Женское начало было главным и не исключено, что этот всемирный дух представлен праматерью, прародительницей Анной. Она «пра» — она корень всего явления. Возможно, он преподносит нам гипотезу, что земля и жизнь на ней началась тогда, когда на ней появилась вода. И той цепочкой, соединившей землю с нежизненным Космосом, является вода. Поэтому отсюда и вдовство Анны, и ее образ на фоне ландшафта, и ее ноги в воде. А Мария представляет собой образ мифологической идеи «мать-земля». Она же и Мария, и мать человеческая. Младенец представляет собой человечество, которое по отношению к праматери, к праземле, находится еще в младенческом состоянии.
«Апокалипсис», фрагменты
«Апокалипсис», фрагменты
«Апокалипсис», фрагменты
Между прочим, мысль о том, что человечество находится во младенческом состоянии, встречается у Леонардо довольно часто. У него есть письменный апокалипсис. У Дюрера на гравюрах — на дереве, а у Леонардо написанный. И он пишет об апокалипсисе: «Вижу (прозревает сквозь века) очень страшный момент, когда некоторые, набив опилками или чем-то шкуру теленка, бегают за этой набитой шкурой, бросают ее с ноги на ногу, а многие другие кричат». Это апокалипсическое видение футбола. Ужас, когда бессмысленно шкуру теленка набили, с ноги на ногу ее зачем-то перебрасывают, а многие другие кричат. Такие провидческие кошмарные образы будущего.
Возможно, «Анна, Мария, Младенец и агнец» в этой форме дают нам представление о его мыслях: о том, что мы не одиноки в пространстве; что земля появляется как жизнь тогда, когда появляется вода; что происхождение воды связано с деятельностью мирового разума и мирового духа. Так сказать, праматерью. А Мария — это библейско-христианское понятие, объединенное с мифологическим представлением о земле, о матери, о матери человечества, о матери Христа.
Что касается агнца, я в полном затруднении, потому что агнец может быть и традиционной христианской темой жертвы — абсолютной жертвенности, так и образом животного мира — зооморфическим образом, с которым человек очень тесно связан. Конечно, земля написана Леонардо необыкновенно богато — щедро и в абсолютно иной манере, чем написан лунный пейзаж.

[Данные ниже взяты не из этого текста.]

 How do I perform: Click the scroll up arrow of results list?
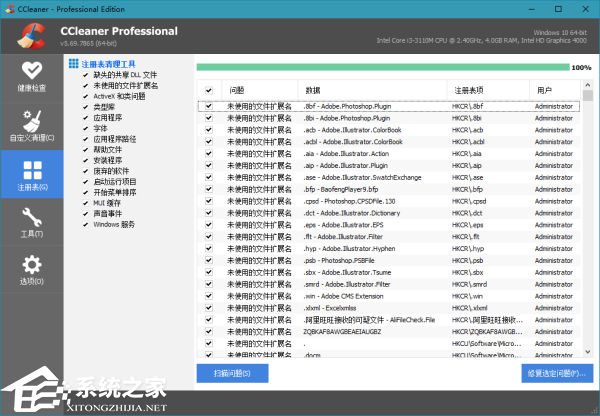(588, 85)
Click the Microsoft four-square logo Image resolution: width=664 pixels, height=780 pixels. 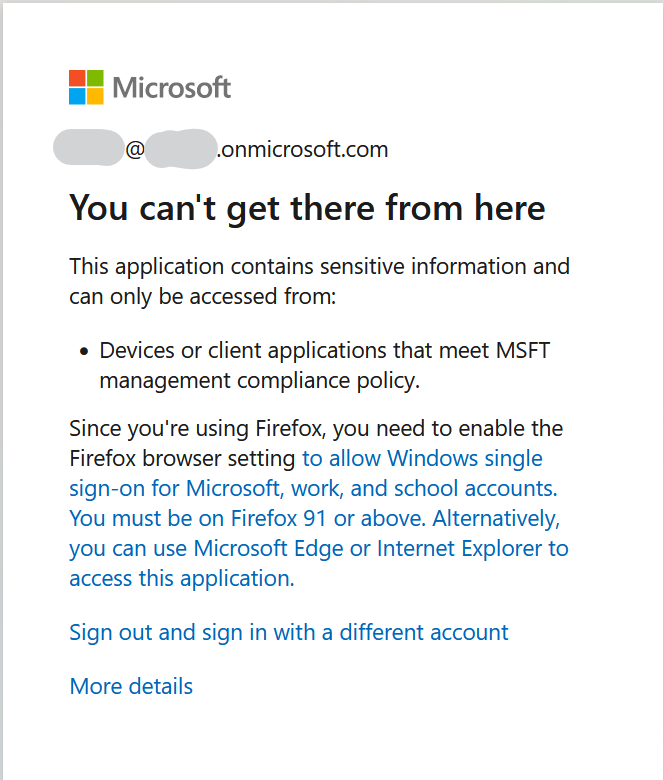click(x=86, y=87)

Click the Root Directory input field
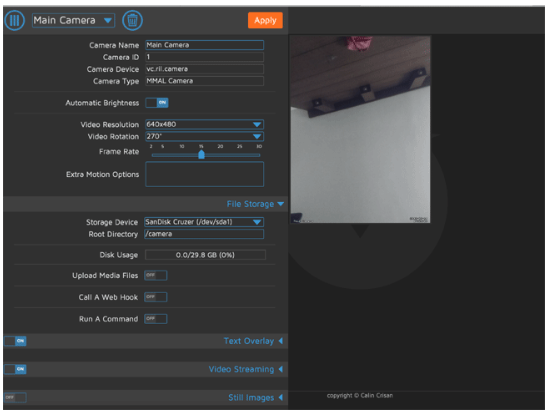(204, 234)
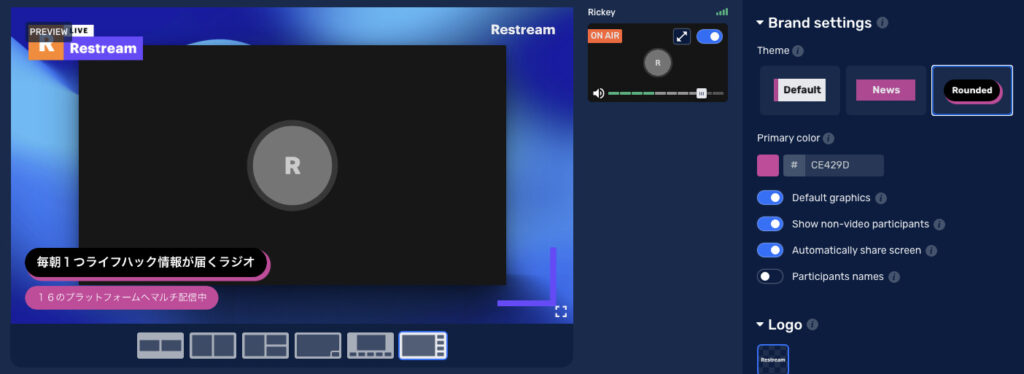Expand Rickey's camera tile with arrow icon
Viewport: 1024px width, 374px height.
pyautogui.click(x=682, y=37)
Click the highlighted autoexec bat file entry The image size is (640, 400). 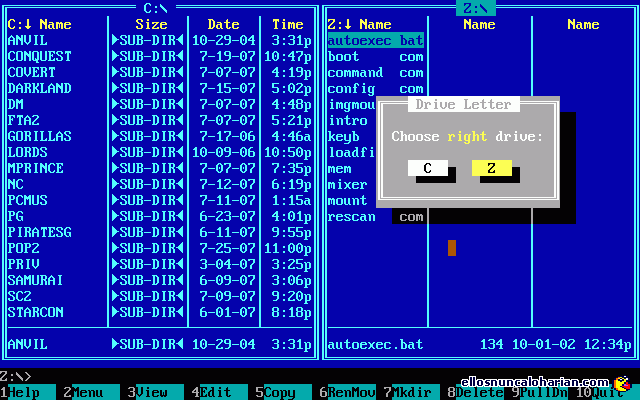click(x=375, y=40)
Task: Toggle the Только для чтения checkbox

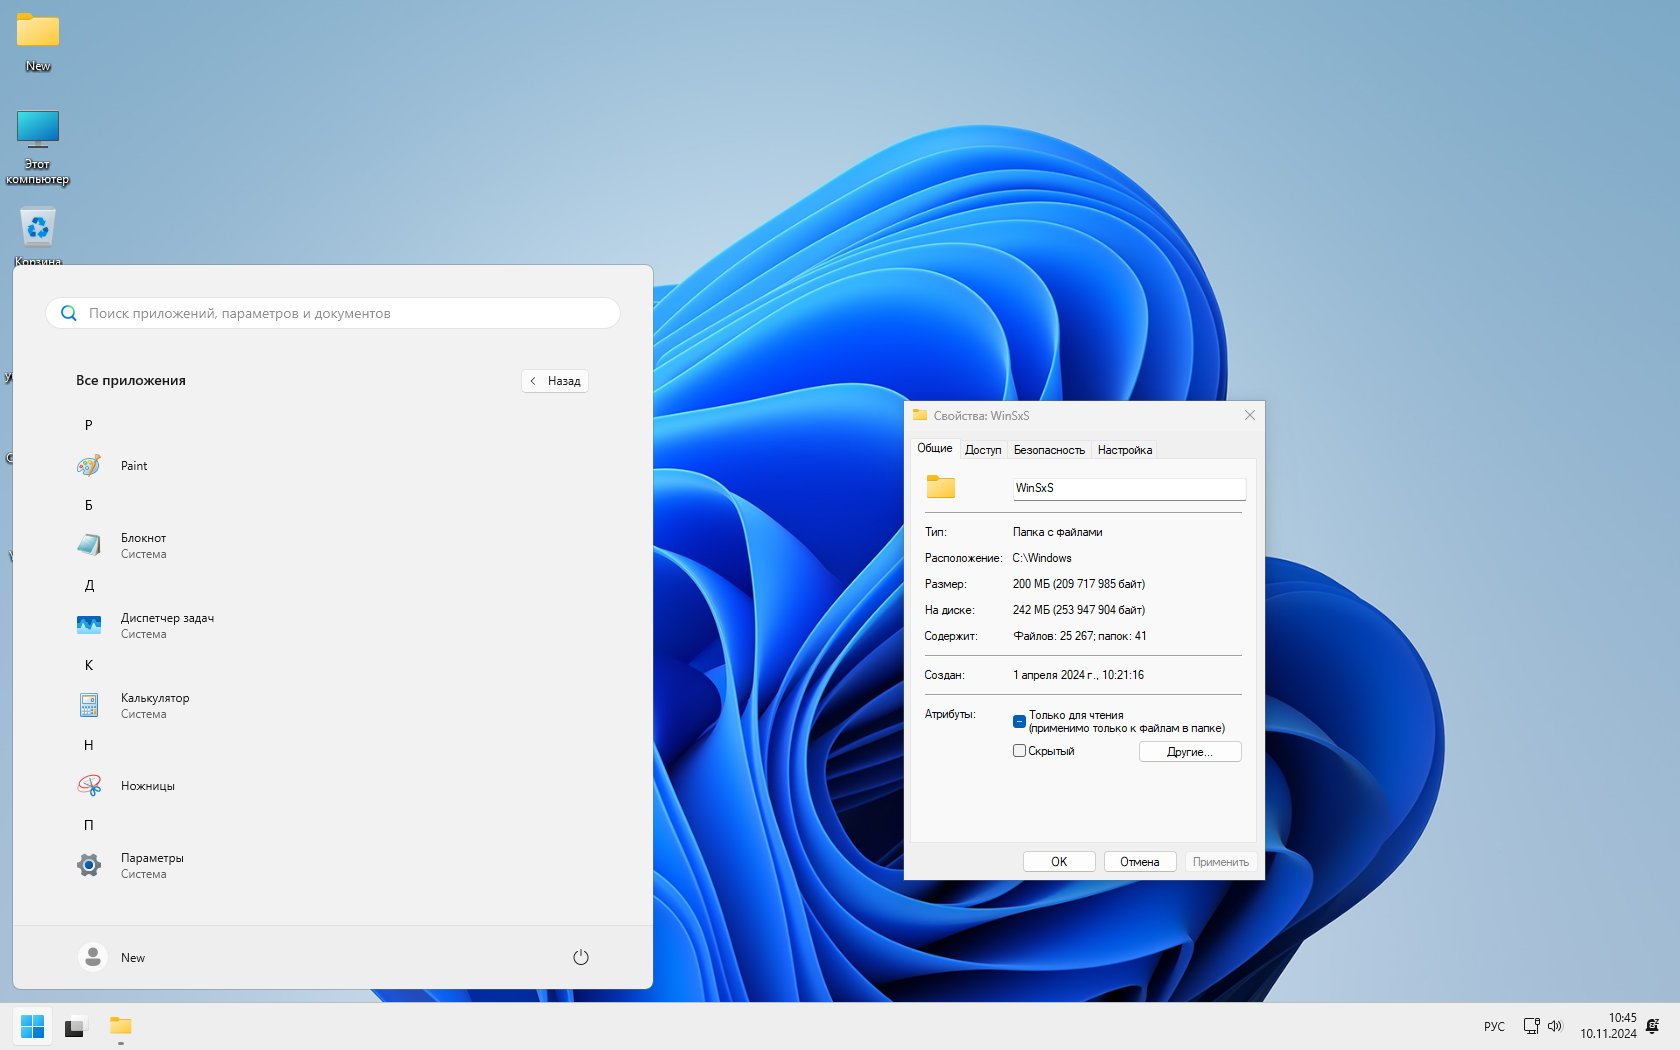Action: [1019, 721]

Повторяю — то, что я говорю может быть оспорено. Может быть оспорено, кем угодно. Потому что это не более чем гипотеза, но я так разрешаю эту загадку. Точно также, как вижу эту же самую формулу в Джоконде, в ее двоесущности, в ее принадлежности двум мирам. Как бы человеку, принадлежащему двум мирам. Не земле и небу, а миру земному и Вселенной. Тайну, которую она в себе несет. Всемиф о всечеловеке. Точно также, как никогда нельзя быть уверенной, что там, где есть эта кремнистая поверхность, внутри нет воды. Или нет жизни, или нет исчезающей, или, наоборот, зарождающейся жизни, что и показано в «Мадонне в гроте».

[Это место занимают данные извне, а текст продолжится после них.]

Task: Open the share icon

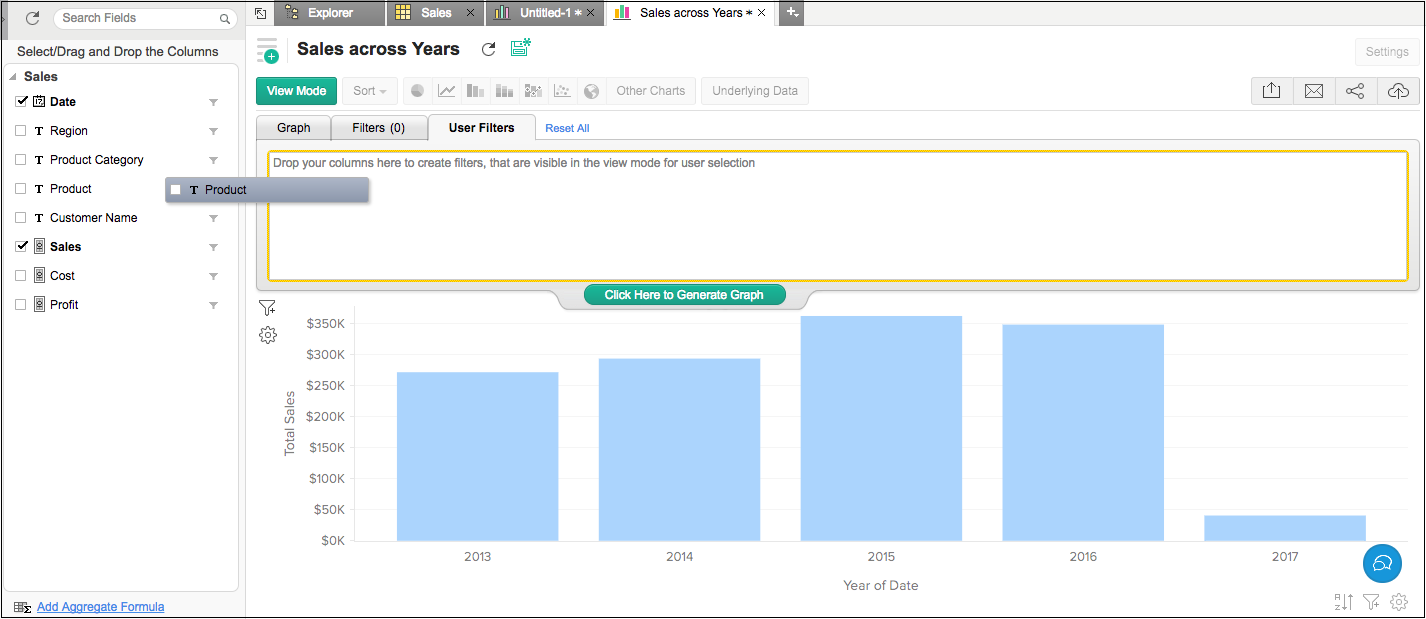Action: tap(1355, 91)
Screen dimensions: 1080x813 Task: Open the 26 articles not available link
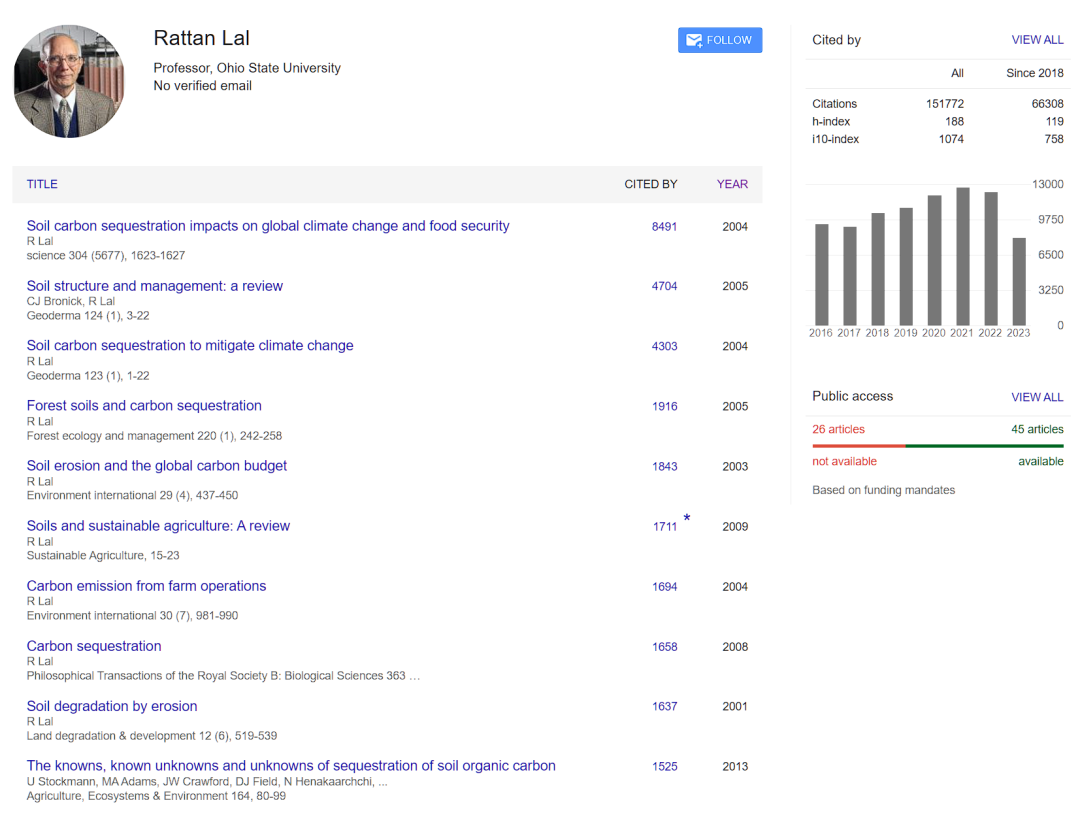(838, 429)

Каким же должен быть Леонардо, если он оставляет нам эти картины. Вы знаете, это удивительно, но есть художники, искусство которых, сама манера их письма — совершенна. Леонардо пишет совершенно. Когда у меня получается посетить Лувр, первое, куда я иду — это к «Анне, Марии, младенцу и агнцу». Я не хожу смотреть «Джоконду». Мне не так интересно смотреть на «Мадонну в гроте». Но мне очень интересно смотреть «Анну, Марию, младенца и агнца». Я рассматриваю каждую деталь. Эта картина совершенна. Она написана так, как его современники не писали. Она полна воздуха, она наполнена воздухом земли. То, что Леонардо называл «сфумато» — световоздушная среда, в которой мы живем. И от этого влажного сфумато — световоздушной среды, от этого влажного воздуха, тени становятся мягкими. А какое удивительное лицо, с легкими, мягкими тенями около глаз и щек и от которых формы становятся округлыми, чувственными и очень нежными.
Леонардо удивительно пишет драпировки. Как он замечательно пишет платья женщин! Даже на его очень ранней работе «Мадонна Бенуа», складки платья написаны необыкновенно. А как написаны складки, лежащие на коленях? Это, наверное, самое совершенное изображение драпировок. Так же, как и в «Анне, Марии, младенце и агнце». Это легкая композиция, написанная совершенно необыкновенным художником.
И вы стоите перед ней и любуетесь просто как произведением искусства. А в ее тайну вам проникнуть очень трудно. И это очень хорошо, потому, что обязательно должны быть непрочитанные поэты и обязательно должны быть художники, разгадываемые каждым поколением.
С моей точки зрения, это и есть настоящая большая культура. Это такая художественно-духовная река, текущая сквозь века, сквозь народы и объединяющая всех в едином понимании и единой загадке. И, конечно, Леонардо является таким художником.